Exercise brief: Please quote the data below word for word, leaving out the pictures.

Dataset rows

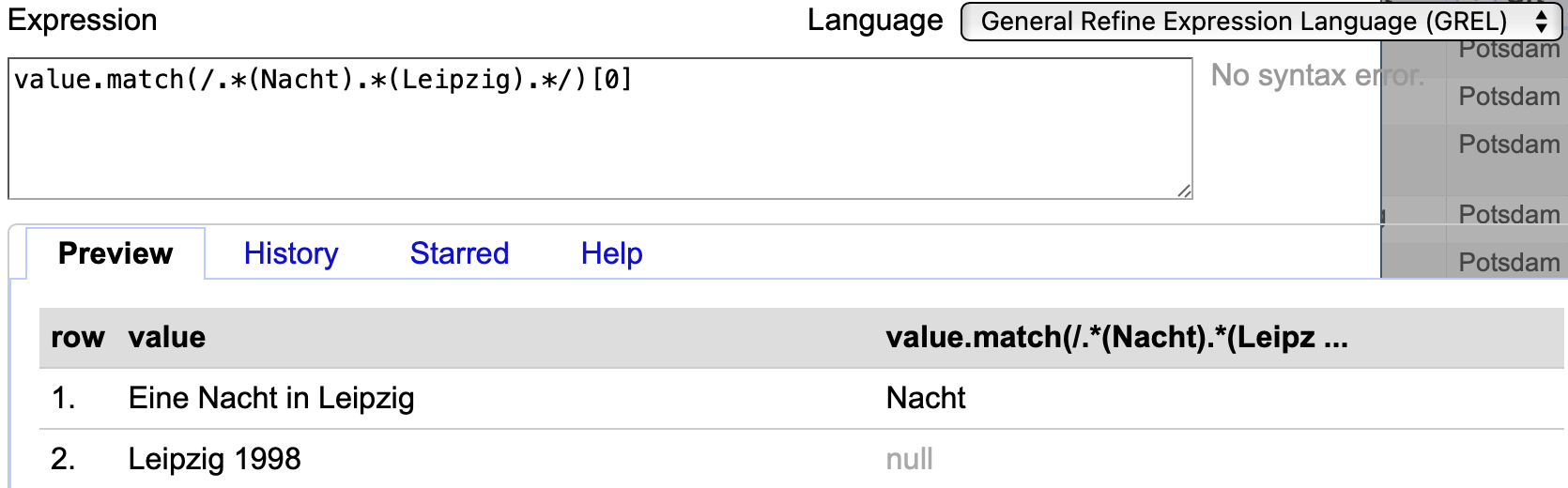Switch to the Preview tab
The height and width of the screenshot is (488, 1568).
[115, 253]
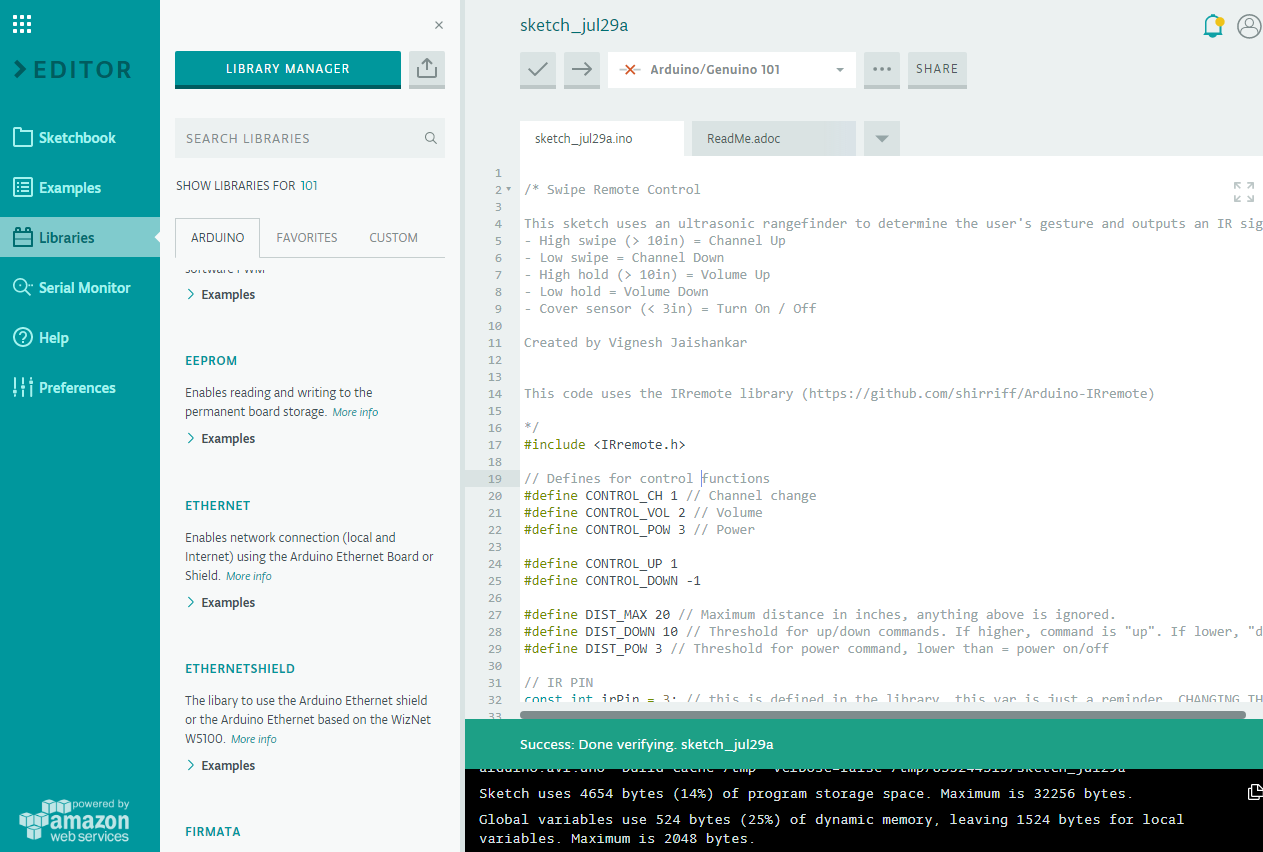Click the Upload arrow button
Screen dimensions: 1263x852
pos(582,69)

Exercise response:
Switch to the Preview tab
The height and width of the screenshot is (488, 1568).
[115, 253]
Click the Upload arrow button
Screen dimensions: 1263x852
pos(582,69)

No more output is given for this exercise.